● **Text zur Analyse**:
◇ ◇ ◇

Der Arbeitgeber ist berechtigt, von einem Arbeitnehmer die Vorlage einer ärztlichen Arbeitsunfähigkeitsbescheinigung bereits ab dem ersten Krankheitstag zu verlangen. Die Ausübung dieses Rechts steht ihm nicht an besondere Voraussetzungen gebundenen Ermessen des Arbeitgebers. Dies hat das Bundesarbeitsgericht in einem Urteil vom heutigen Tage entschieden (Urteil vom 14.11.2012 – 5 AZR 886/11, hier die Presseerklärung des Bundesarbeitsgerichts).

Es ging um die Redakteurin einer Rundfunkanstalt, die für den 30.11.2010 ein Dienstreiseantrag gestellt hatte. Diesen hatte der Vorgesetzte abgelehnt. Auch eine erneute Nachfrage am 29.11.2010 wurde nochmals abschlägig beschieden. Daraufhin meldete sich die Redakteurin am 30.11.2010 krank. Am Tag darauf erschien sie wieder zur Arbeit.

Die Rundfunkanstalt forderte daraufhin die Redakteurinnen auf, in Zukunft schon am ersten Tag der Krankmeldungen einen Arzt aufzusuchen und einen entsprechendes Attest vorzulegen. Dies wiederum gefiel der Redakteurin nicht und sie klagte hiergegen vor dem Arbeitsgericht. Sie meinte, dass der Arbeitgeber nur bei vorliegen sachlicher Rechtfertigungsgründe die Vorlage eines Krankenscheins am ersten Krankheitstag verlangen könnte. Zudem sei im einschlägigen Tarifvertrag ein entsprechendes Recht nicht enthalten.

◇ ◇ ◇

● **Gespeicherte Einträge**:
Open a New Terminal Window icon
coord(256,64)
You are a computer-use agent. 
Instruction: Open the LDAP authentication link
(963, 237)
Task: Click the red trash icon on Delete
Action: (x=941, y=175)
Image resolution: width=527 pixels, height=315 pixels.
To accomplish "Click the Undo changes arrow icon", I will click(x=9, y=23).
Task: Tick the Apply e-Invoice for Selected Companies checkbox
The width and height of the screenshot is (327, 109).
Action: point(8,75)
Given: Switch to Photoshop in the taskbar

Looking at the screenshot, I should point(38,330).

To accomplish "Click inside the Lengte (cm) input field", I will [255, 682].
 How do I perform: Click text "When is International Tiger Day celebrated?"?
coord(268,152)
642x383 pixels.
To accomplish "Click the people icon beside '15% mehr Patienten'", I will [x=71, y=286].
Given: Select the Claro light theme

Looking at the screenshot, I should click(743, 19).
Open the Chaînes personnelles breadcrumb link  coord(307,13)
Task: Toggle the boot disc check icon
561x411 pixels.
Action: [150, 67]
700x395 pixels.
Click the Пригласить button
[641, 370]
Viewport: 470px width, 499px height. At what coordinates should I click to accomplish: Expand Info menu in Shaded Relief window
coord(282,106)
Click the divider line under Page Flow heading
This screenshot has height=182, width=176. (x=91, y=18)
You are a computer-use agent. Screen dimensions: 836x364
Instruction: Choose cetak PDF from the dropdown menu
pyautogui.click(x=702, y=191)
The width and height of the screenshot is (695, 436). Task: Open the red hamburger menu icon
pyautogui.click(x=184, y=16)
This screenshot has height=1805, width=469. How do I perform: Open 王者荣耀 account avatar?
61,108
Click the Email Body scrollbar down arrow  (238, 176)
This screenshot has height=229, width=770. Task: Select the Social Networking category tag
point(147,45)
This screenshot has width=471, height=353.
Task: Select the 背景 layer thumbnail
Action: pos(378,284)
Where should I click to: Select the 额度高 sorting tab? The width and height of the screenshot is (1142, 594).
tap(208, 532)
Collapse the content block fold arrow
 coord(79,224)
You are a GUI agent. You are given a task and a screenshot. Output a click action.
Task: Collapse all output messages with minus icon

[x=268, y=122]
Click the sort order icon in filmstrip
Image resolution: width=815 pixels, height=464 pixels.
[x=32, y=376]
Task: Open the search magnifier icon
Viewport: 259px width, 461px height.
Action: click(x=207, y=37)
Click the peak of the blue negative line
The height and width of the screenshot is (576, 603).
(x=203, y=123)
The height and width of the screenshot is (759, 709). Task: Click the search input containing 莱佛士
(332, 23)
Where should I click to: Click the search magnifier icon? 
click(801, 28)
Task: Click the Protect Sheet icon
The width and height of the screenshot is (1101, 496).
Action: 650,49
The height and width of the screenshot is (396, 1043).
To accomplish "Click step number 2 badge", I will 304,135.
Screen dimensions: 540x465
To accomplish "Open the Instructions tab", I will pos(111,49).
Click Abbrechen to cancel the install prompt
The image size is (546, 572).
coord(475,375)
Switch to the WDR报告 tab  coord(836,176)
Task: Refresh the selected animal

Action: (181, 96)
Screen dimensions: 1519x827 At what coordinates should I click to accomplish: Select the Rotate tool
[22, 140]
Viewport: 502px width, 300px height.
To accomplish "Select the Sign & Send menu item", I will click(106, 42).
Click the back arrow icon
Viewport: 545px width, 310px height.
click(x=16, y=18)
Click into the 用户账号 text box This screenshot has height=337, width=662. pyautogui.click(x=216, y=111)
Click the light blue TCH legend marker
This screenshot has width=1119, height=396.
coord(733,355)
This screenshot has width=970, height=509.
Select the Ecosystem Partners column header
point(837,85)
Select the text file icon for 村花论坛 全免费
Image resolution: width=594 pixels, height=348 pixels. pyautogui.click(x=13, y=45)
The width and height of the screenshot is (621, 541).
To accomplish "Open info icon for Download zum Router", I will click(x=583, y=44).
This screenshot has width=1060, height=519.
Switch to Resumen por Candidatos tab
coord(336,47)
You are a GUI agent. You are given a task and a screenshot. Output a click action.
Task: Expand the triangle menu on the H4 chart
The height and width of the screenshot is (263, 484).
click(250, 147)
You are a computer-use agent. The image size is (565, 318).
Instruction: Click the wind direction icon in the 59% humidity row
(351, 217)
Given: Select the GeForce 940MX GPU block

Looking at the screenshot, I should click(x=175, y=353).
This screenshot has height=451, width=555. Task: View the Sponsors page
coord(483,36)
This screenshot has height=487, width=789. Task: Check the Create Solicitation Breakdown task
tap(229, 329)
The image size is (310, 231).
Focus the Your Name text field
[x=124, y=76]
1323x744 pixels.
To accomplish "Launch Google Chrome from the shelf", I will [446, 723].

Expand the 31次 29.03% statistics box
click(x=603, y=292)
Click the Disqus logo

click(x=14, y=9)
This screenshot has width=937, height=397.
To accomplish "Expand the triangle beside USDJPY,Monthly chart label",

◇ ◇ ◇

● **Aufgabenstellung**:
1/ Fassen Sie den Text über das Urteil zur Arbeitsunfähigkeitsbescheinigung in zwei Sätzen zusammen.
2/ Führen Sie den Text über das Urteil zur Arbeitsunfähigkeitsbescheinigung an der Stelle fort, an der er endet.

● **Lösungen**:
1/ Das Bundesarbeitsgericht hat mit Urteil vom 14.11.2012 entschieden, dass der Arbeitgeber die Vorlage einer ärztlichen Arbeitsunfähigkeitsbescheinigung bereits ab dem ersten Krankheitstag verlangen darf. Anlass war eine Redakteurin einer Rundfunkanstalt, die sich nach der Ablehnung ihres Dienstreiseantrags am 30.11.2010 krankmeldete und gegen die anschließende Aufforderung, schon am ersten Krankheitstag ein Attest vorzulegen, vor dem Arbeitsgericht klagte.

2/
Das Bundesarbeitsgericht hat – genauso wie die Vorinstanzen – die Klage auf Widerruf dieser Weisung zurückgewiesen. Die Richter des Bundesarbeitsgerichts waren der Auffassung, dass § 5 Abs. 1 Satz 3 EFZG nicht voraussetze, dass gegen den Arbeitnehmer ein begründeter Verdacht bestehe, er habe in der Vergangenheit einer Erkrankung nur vorgetäuscht. Dieses Recht stehe im nicht gebundenen Ermessen des Arbeitgebers. Ein Tarifvertrag stehe nur dann dieser Möglichkeit des freien Ermessens entgegen, wenn darin das Recht des Arbeitgebers aus § 5 Abs. 1 Satz 3 EFZG ausdrücklich ausgeschlossen sei. Ein solcher Ausschluss war im einschlägigen Tarifvertrag nicht vorgesehen.